**What you should do:**
Write out the data exactly from its first line onward, ending with the line in which "Open the activities icon" appears.
##############################
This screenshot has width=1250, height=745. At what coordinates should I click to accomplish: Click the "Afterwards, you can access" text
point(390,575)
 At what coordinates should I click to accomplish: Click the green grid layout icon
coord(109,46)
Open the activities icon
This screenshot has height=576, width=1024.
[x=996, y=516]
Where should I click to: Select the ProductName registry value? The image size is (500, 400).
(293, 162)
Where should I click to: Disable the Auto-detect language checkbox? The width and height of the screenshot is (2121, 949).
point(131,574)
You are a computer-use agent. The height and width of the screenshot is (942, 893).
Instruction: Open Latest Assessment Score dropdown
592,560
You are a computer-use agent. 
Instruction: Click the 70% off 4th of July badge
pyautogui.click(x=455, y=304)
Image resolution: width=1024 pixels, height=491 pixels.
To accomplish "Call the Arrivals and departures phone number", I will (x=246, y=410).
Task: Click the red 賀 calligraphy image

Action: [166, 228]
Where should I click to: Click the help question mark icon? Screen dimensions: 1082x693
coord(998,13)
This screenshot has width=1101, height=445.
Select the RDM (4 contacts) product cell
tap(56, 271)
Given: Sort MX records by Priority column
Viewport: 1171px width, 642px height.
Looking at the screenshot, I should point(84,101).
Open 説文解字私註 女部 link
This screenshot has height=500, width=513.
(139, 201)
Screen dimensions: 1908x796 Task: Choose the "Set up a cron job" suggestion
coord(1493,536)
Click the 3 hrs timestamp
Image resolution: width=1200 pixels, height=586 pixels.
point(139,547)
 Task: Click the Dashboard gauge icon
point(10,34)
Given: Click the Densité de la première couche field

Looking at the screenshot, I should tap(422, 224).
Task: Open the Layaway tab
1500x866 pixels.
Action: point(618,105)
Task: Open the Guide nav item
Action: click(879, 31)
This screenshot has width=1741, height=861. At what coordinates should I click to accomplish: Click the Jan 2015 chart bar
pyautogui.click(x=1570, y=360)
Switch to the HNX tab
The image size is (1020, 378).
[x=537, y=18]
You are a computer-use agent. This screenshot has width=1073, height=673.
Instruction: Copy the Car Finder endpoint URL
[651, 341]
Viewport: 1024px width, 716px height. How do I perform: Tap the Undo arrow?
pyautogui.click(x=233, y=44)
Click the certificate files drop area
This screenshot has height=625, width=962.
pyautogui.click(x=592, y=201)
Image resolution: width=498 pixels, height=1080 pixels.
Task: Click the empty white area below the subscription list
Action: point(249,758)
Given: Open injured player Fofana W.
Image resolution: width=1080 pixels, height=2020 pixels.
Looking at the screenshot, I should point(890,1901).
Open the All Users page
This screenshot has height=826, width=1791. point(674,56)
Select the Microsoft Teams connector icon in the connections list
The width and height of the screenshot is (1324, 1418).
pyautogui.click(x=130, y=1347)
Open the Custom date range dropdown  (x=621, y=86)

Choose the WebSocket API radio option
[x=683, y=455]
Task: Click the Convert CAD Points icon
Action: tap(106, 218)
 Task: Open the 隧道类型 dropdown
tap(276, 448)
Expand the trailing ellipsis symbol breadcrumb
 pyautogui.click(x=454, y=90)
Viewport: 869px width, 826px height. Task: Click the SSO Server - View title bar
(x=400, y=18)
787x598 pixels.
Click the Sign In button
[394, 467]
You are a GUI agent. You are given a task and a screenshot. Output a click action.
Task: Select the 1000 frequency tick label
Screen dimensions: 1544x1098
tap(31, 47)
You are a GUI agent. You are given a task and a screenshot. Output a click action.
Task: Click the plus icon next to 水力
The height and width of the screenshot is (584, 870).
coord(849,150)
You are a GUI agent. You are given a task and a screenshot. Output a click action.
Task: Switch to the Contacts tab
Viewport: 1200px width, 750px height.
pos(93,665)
##############################
**Output of the exercise:**
This screenshot has width=1250, height=745. At what coordinates should I click to accomplish: Click the "Afterwards, you can access" text
point(390,575)
 At what coordinates should I click to accomplish: Click the green grid layout icon
coord(109,46)
Open the activities icon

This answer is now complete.